Monday, November 14, 2005

Useless conferences

Seth Godin posts about running useless conferences.  He goes to a lot more conferences than I do, although I do attend quite a few throughout the course of a year.  Here are Seth’s points on why most conferences are useless:

  • Conferences seek to satisfy the typical attendee; they are looking to satisfy the “average” person that resides in the center of a bell curve.
  • Conferences seek to avoid failure.

The 2 points above lead to a typical (and useless conference) — typical transportation, typical hotel room, typical conference room, typical presentations, typical everything.  The problem is that humans don’t generally react well to typical.  As Seth says:

Facts don’t change people’s behavior.  Emotions change people’s behavior.   Stories and irrational impulses are what change behavior. Not facts or bullet points.

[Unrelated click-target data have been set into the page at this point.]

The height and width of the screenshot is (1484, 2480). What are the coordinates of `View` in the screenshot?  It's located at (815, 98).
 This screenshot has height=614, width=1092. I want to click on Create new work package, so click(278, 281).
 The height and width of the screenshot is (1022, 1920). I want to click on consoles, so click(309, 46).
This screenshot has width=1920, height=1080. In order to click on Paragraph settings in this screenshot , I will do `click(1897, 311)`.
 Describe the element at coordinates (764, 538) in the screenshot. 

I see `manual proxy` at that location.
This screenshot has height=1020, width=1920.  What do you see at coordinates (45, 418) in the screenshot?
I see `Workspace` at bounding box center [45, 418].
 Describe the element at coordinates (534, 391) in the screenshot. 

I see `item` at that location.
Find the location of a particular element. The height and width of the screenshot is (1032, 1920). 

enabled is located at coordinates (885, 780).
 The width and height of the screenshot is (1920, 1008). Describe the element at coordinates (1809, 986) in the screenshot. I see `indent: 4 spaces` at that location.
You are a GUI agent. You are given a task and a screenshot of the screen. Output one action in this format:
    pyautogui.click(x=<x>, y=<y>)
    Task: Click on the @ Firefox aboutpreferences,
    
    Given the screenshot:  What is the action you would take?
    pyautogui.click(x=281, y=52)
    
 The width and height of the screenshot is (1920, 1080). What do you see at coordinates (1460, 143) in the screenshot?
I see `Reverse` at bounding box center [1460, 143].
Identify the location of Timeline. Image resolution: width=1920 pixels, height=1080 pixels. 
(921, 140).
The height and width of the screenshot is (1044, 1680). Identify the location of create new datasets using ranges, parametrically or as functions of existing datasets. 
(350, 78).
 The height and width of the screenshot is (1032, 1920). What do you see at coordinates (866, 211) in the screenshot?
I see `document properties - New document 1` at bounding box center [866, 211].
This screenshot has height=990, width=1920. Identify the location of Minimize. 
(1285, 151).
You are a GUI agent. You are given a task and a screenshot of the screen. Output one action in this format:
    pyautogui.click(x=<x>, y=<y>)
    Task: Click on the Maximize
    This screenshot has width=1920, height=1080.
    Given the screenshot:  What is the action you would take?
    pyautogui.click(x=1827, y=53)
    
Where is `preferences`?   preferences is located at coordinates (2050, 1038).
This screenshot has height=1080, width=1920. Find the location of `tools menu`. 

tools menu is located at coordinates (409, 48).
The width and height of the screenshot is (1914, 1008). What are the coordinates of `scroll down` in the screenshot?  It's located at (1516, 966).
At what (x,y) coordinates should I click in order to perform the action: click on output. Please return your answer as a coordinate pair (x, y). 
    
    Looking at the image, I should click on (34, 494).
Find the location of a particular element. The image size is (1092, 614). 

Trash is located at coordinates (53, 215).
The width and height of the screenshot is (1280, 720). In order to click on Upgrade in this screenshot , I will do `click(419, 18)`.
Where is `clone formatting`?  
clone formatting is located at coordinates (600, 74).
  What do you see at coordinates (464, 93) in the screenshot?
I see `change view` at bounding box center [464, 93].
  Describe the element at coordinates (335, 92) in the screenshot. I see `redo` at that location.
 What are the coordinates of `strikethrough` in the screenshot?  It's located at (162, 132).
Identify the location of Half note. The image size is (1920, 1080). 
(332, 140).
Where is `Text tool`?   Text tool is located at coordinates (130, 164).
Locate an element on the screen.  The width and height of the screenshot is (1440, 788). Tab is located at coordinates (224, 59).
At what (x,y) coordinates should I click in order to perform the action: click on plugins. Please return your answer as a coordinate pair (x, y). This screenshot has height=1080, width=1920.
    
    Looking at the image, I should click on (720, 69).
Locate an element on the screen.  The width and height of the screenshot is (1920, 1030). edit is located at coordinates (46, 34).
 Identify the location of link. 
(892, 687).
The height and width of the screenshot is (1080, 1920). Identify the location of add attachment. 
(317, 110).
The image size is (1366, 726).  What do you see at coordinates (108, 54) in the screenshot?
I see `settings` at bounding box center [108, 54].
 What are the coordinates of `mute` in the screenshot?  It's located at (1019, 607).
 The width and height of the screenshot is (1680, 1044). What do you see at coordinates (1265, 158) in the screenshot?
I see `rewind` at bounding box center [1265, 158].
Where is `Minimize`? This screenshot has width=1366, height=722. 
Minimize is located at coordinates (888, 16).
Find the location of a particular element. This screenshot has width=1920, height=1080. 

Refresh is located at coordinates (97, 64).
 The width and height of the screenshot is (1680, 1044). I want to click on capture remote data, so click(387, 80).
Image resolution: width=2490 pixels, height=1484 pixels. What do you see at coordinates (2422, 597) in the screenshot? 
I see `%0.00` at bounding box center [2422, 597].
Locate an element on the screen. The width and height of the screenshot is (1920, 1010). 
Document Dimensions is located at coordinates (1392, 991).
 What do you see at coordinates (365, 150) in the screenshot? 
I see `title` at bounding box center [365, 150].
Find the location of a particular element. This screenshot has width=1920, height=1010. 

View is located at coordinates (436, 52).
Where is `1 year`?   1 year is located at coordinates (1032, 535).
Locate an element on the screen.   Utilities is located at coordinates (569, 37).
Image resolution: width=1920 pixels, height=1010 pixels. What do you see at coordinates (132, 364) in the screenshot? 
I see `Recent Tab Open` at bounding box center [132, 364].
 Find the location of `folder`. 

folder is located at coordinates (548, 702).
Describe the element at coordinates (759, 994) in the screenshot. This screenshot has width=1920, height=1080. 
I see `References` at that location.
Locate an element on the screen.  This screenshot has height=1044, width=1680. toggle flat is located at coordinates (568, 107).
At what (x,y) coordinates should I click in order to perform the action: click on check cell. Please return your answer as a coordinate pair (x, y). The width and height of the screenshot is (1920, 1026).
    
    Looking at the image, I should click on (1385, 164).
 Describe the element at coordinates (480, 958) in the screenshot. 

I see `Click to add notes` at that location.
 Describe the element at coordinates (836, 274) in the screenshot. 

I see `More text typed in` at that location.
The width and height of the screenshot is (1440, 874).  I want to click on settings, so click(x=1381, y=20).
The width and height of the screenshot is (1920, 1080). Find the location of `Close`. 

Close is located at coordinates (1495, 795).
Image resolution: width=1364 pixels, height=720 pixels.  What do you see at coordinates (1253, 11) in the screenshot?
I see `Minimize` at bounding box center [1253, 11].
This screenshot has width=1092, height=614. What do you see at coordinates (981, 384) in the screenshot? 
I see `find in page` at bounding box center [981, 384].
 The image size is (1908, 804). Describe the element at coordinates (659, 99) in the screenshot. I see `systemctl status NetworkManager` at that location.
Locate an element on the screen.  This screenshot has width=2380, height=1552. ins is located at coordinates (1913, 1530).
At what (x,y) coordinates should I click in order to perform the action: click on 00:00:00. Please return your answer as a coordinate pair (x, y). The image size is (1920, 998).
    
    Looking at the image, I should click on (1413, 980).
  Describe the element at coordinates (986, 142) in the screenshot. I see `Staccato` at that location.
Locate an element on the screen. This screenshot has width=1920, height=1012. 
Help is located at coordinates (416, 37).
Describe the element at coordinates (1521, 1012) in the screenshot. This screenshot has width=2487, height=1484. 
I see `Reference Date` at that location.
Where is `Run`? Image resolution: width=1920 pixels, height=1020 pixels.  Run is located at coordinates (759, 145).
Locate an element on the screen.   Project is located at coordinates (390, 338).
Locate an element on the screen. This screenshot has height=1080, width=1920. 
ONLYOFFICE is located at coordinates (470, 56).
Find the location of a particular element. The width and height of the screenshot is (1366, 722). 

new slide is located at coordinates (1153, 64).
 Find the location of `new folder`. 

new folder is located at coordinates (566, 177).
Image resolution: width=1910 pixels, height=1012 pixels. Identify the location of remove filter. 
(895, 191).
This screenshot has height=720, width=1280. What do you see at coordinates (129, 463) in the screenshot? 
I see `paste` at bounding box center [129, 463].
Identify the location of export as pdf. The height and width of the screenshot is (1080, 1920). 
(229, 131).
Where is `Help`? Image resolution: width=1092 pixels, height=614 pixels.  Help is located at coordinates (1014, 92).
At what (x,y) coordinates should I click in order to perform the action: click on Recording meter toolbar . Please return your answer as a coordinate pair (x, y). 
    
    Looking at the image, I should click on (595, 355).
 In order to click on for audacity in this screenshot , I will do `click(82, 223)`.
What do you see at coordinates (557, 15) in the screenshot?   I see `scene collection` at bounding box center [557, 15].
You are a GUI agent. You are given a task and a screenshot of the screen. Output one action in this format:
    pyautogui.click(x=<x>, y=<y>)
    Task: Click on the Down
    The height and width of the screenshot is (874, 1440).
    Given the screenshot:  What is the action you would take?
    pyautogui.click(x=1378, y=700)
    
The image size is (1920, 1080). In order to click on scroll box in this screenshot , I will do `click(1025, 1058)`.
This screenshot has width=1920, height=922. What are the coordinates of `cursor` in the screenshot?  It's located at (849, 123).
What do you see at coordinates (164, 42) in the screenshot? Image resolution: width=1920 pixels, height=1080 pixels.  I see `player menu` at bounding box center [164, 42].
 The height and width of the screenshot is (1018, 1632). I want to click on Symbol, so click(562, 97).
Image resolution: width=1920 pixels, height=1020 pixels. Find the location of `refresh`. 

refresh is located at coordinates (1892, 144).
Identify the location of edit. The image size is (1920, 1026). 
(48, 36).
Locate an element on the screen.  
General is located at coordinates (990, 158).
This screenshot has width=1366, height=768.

Lots of people will tell you that the most valuable time at conferences is when they are in unstructured environments getting to interact with people that they rarely get to interact with face-to-face; most people will tell you that drinks and dinner are by far the most valuable part of a conference.  I would then question why conferences don’t devote more time to what everyone knows to be the valuable part.  Why not spend an entire day in a cool setting where everyone has the ability to interact?  Sure you could add some small amount of structure or suggest some topics that would be important to cover, but otherwise just leave everyone to interact.

A lot of the reasons that conferences are boring is that there are a few forces at work behind the scenes.

  1. There are lots of people that want to tell everyone else how good they are.  These people feel that is their job to present as much good information as possible to prove that they are doing something worthwhile.
  2. There are lots of people that are worried that they will lose their jobs if they don’t get up and present something.  Honestly, if you feel like you have to do this, perhaps you shouldn’t be in the job that you are in.
  3. Meeting organizers feel that they have to fill every available minute with someone presenting.  Inevitably someone will be presenting something they don’t understand why they have to present or something they don’t want to present (or both).

An unintended (hopefully) consequence of a lot of the forces that Seth and I describe above is really long meetings — meetings that feel like marathons and make you feel exhausted even though all you’ve been doing is sitting in the same room from 8AM-6PM with a working lunch.

Seth talks a lot about being remarkable and there’s no reason why your conferences can’t be remarkable too.